Shareholders should take part of Nama pricing risk

 

ANALYSIS:It is not too late to build risk-sharing between banks and providers of risk capital to banks into the Nama legislation, writes PATRICK HONOHAN.

EVERYONE IS agreed on one aspect of Nama – the need to get the valuations right so that it does not overpay for the assets it acquires from the participating banks.

If other kinds of difficulty should arise when it is up and running, mid-course adjustments will in most cases be possible. But in practice Nama will only have one shot at getting the asset pricing right. To be sure, there is a procedure for appeals and a final adjudication by the Minister, but, once that is done, the price will be fixed.

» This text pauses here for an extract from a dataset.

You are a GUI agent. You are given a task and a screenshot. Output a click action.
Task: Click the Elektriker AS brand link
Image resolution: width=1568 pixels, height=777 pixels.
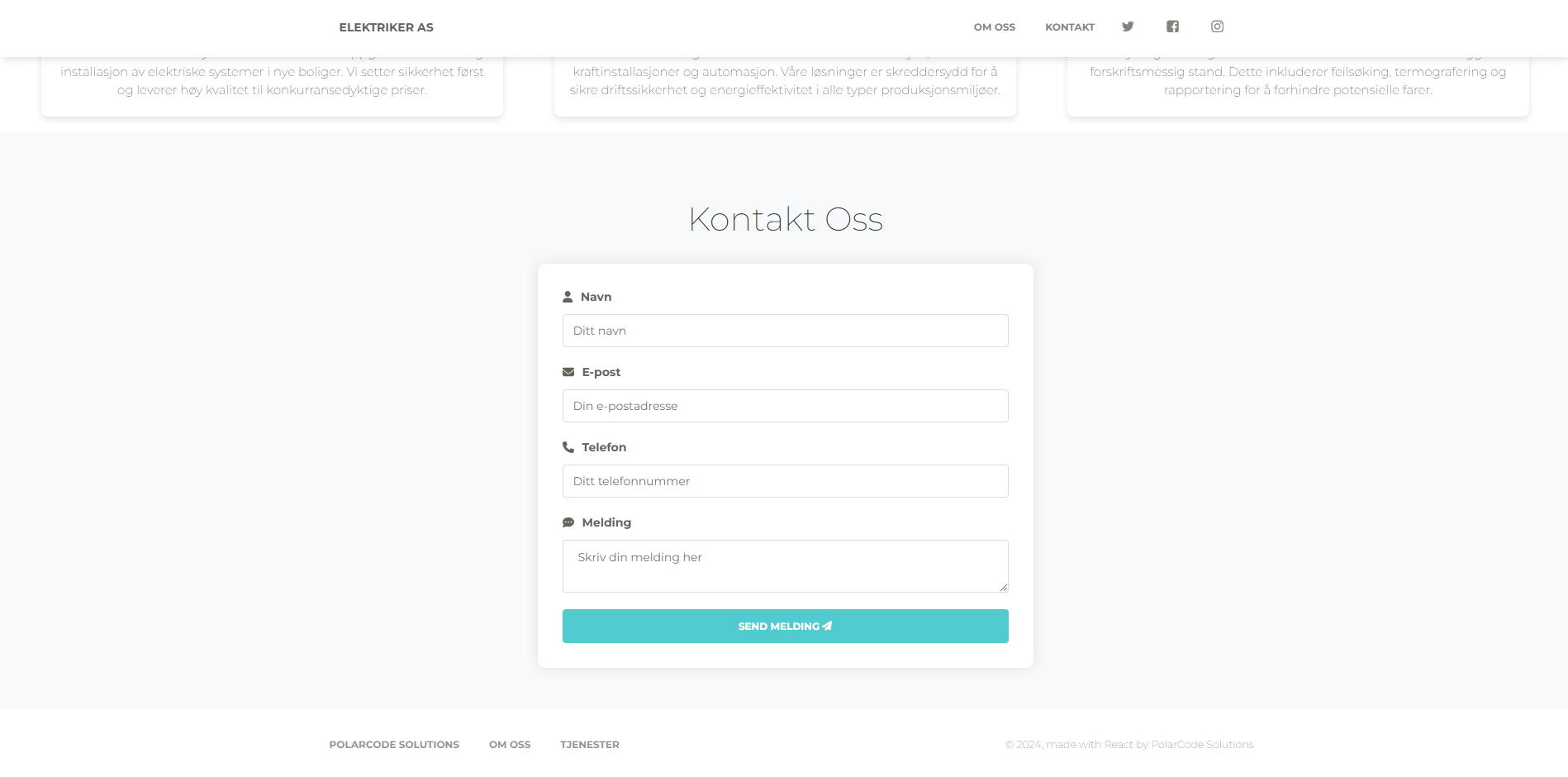pyautogui.click(x=386, y=27)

Fortunately, the risk to the taxpayer can be considerably reduced with a bit of ingenuity. It is worth tweaking the language of the Nama legislation to make sure that it can achieve this risk-reduction.

The proposed legislation makes it clear that the price paid for any acquired asset is not to be above what it calls the “long-term economic value” – essentially the price that the asset can “reasonably” be expected to attain in stable market conditions.

The legislative draft makes a fair stab at indicating what sorts of consideration should be taken into account in arriving at a number here. But no-one could disagree that there is a wide range of uncertainty about how much the banks’ problem assets will eventually realise.

If confirmation were needed, it has been provided by the discussion in recent days of what troubled property developer Liam Carroll’s portfolio might be worth. After all, this kind of uncertainty is the main reason that Nama is being set up: to enable the banks to exchange these problem assets for safe and marketable assets.

There is, if you will, a difference between the value that can “reasonably” be expected and a lower basic price that can “confidently” be expected.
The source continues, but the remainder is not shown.